I was wondering about that too while reading the committed version.
However, adding an additional function call would weaken the argument
that this adds just a tolerable amount of overhead, primarily because
you'd need to return a record or introduce pointers or the like.

> I just realised that this would require the error message to not include
> the function name (which isn't really that critical, since it's a
> developer-facing message), but an option would to make it return false
> for unknown types, so each of the calling functions can emit their own
> error message.

Nah, because the point of that was just to direct people to where
to fix it when they need to.  So the message need only refer to
the common function, if we were to change it.

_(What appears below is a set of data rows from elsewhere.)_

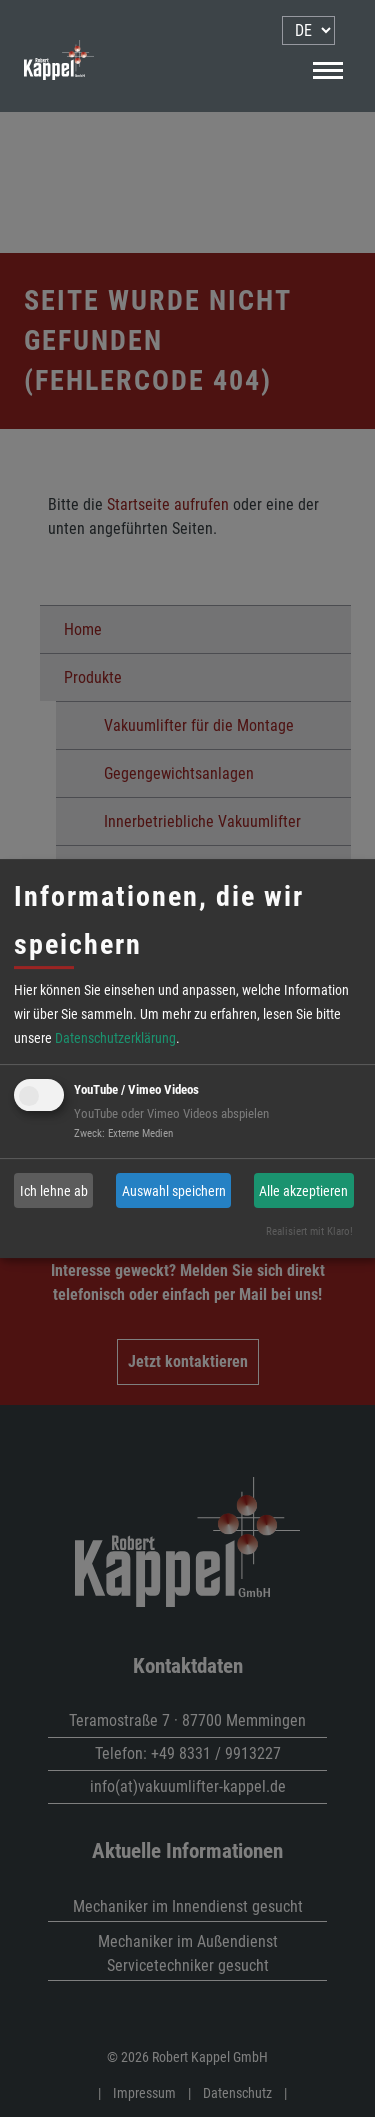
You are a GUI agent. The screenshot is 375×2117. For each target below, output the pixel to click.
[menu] (308, 30)
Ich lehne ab (54, 1191)
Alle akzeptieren (303, 1191)
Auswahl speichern (174, 1191)
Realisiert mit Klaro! (309, 1231)
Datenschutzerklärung (115, 1038)
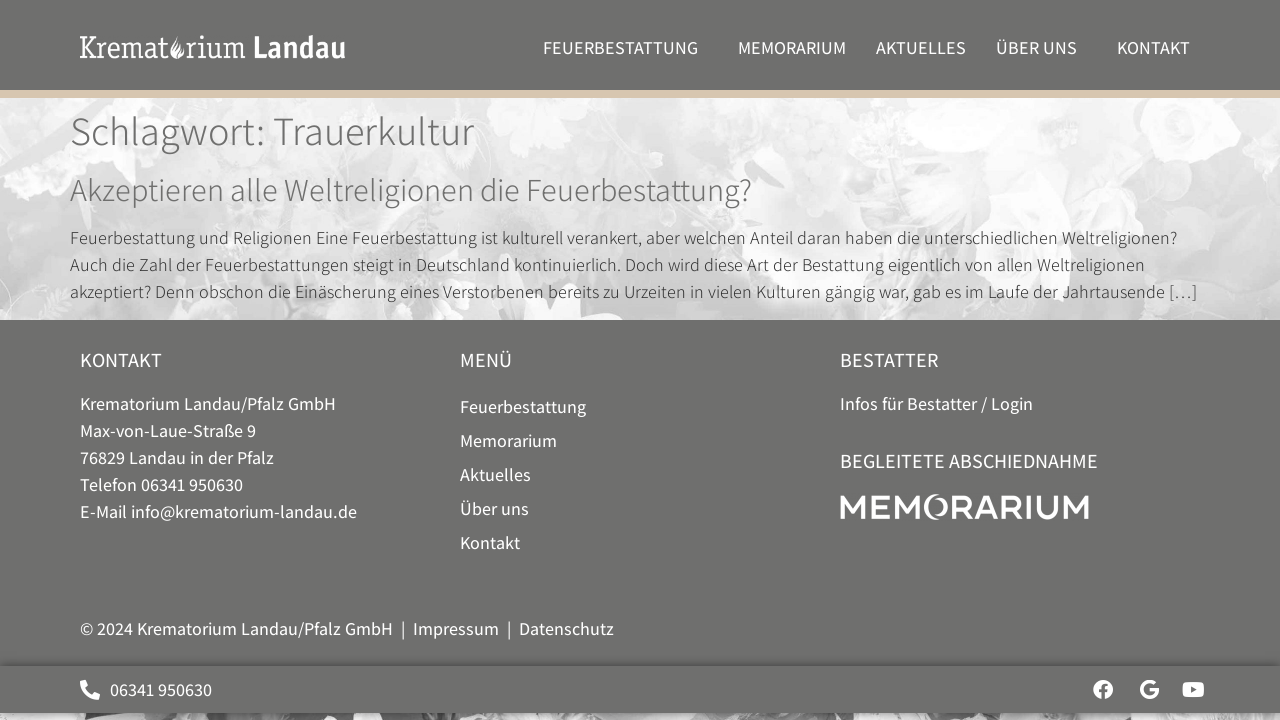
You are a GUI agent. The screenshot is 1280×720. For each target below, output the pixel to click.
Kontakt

Perhaps a good compromise could be to turn the duplicated code into
a macro that's instantiated in both places?  But I don't actually
see anything much wrong with the code as Peter has it.

            regards, tom lane



Re: Refactor construct_array() and deconstruct_array() for built-in types

From
Peter Eisentraut
Date:
On 01.07.22 15:37, Tom Lane wrote:
> Perhaps a good compromise could be to turn the duplicated code into
> a macro that's instantiated in both places?  But I don't actually
> see anything much wrong with the code as Peter has it.

There are opportunities to refine this further.  For example, there is 
similar code in TupleDescInitBuiltinEntry(), and bootstrap.c also 
contains hardcoded info on built-in types, and GetCCHashEqFuncs() is 
also loosely related.  As I mentioned earlier in the thread, one could 
have genbki.pl generate support code for this.